The evidence of PW2 with respect to identification is corroborated by PW3 ‘Elisha Saduna’ who also fell victim to the same robbers in the same shop. PW3 in his evidence at page 7 line 24 stated:
“There was enough lights. There was one who was incharge, the 1st accused [the Appellant herein]. The rest had masks on the face. I was unable to identify them. I was able to identify the 1st accused person. I identified the 1st accused by appearance”

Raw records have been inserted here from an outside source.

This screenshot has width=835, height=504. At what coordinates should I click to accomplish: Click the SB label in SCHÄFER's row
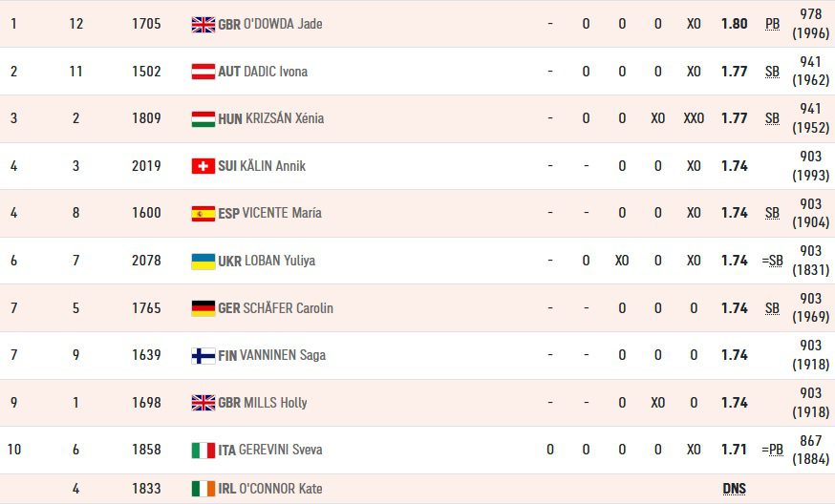pos(773,308)
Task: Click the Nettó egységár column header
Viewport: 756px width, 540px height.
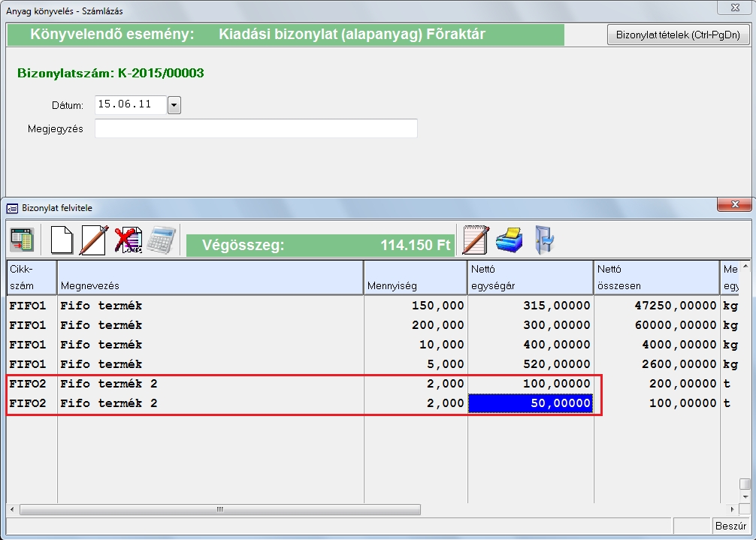Action: [530, 277]
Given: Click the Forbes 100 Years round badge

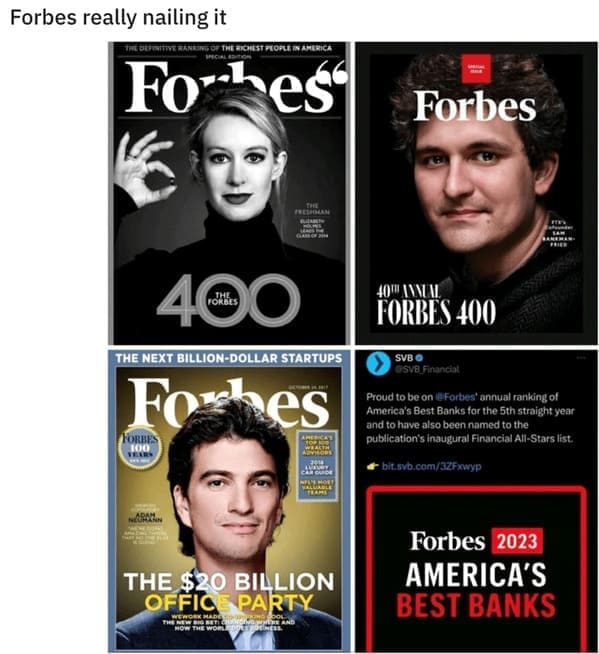Looking at the screenshot, I should tap(140, 448).
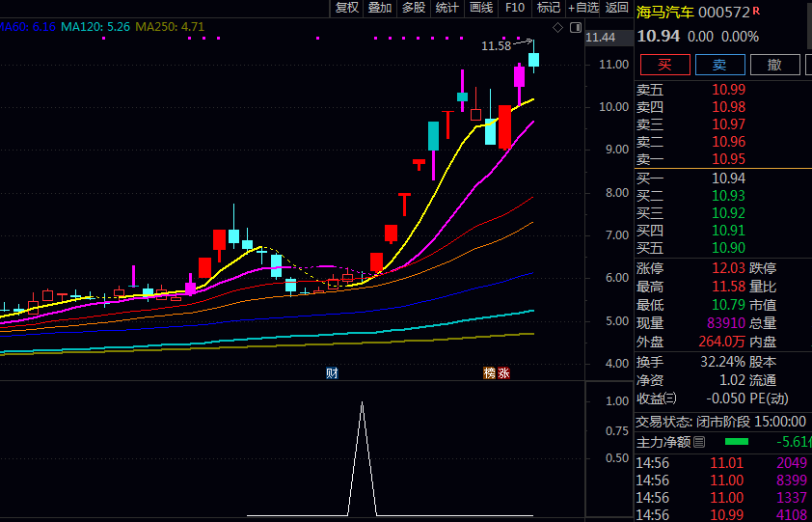812x522 pixels.
Task: Open the 复权 adjustment menu
Action: coord(346,8)
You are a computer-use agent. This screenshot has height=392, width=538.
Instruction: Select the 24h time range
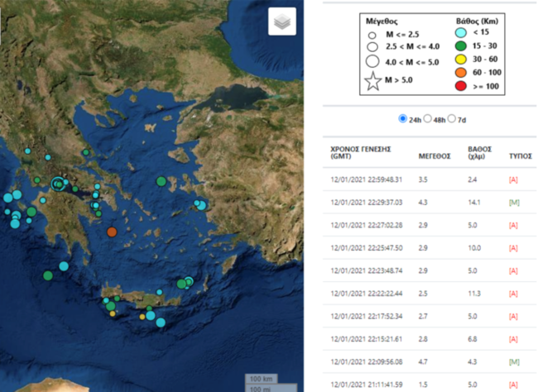403,119
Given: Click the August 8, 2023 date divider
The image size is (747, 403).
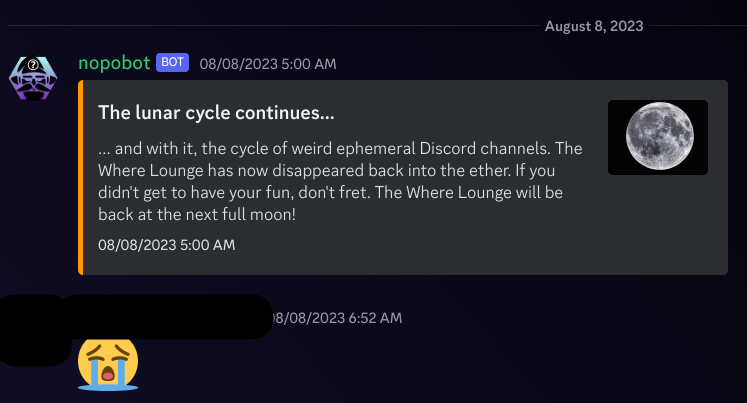Looking at the screenshot, I should click(x=594, y=26).
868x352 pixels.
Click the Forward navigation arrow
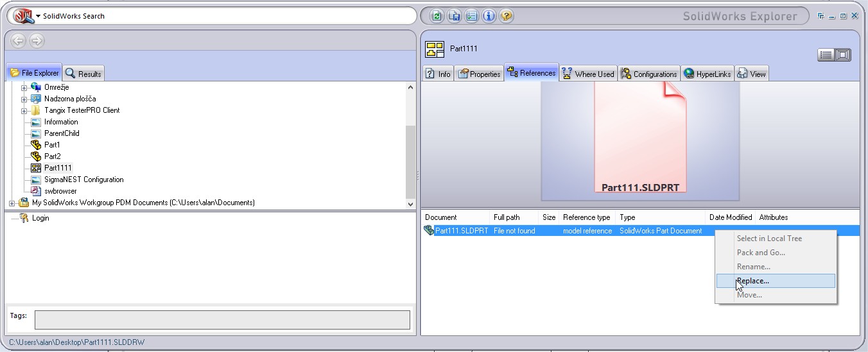(37, 41)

Under cross-examination by the Appellant PW3 reiterates his testimony saying at page 7 line 30:
“You had a pistol and I identified you. I saw you threaten a customer and you ordered us to release whatever we had in our possession …. You did not cover your face. You were in charge and you moved from here and there. So I had enough time to identify you. You were moving around the shop giving commands …”
Thus PW3 just as PW2 did testify that the Appellant made no attempt to cover his face. He spoke to both witnesses and both PW2 and PW3 told the court that the Appellant appeared to be the leader of the whole operation. Both witnesses state that the Appellant’s features were distinct and distinguishable as they both say that he “looked like a Somali”. This fact was also referred to by PW4 PC ZAKHAYO CHIRCHIR the arresting officer who stated at page 10 lien 30:
“You resemble a Somali”
Where three (3) witnesses have noted the same thing about the Appellant’s features there can be no possibility of a mistaken identity.
From our own analysis this evidence on identification was overwhelming. The daylight, the lights in the shop and the close proximity the two eyewitnesses had to the Appellant all indicate that the circumstances were conducive to a clear and positive identification. We note that although the police did mount an identification parade the Appellant declined to participate in the same saying that the police already had photographs of him. Even if as Appellant claims the police had his photograph there is no evidence and indeed no allegation that these photographs were ever shown to PW2 or PW3. We are satisfied that the two witnesses have positively identified the Appellant as one of the men who robbed their shop on the material day. Their evidence squarely places the Appellant at the ‘locus in quo’.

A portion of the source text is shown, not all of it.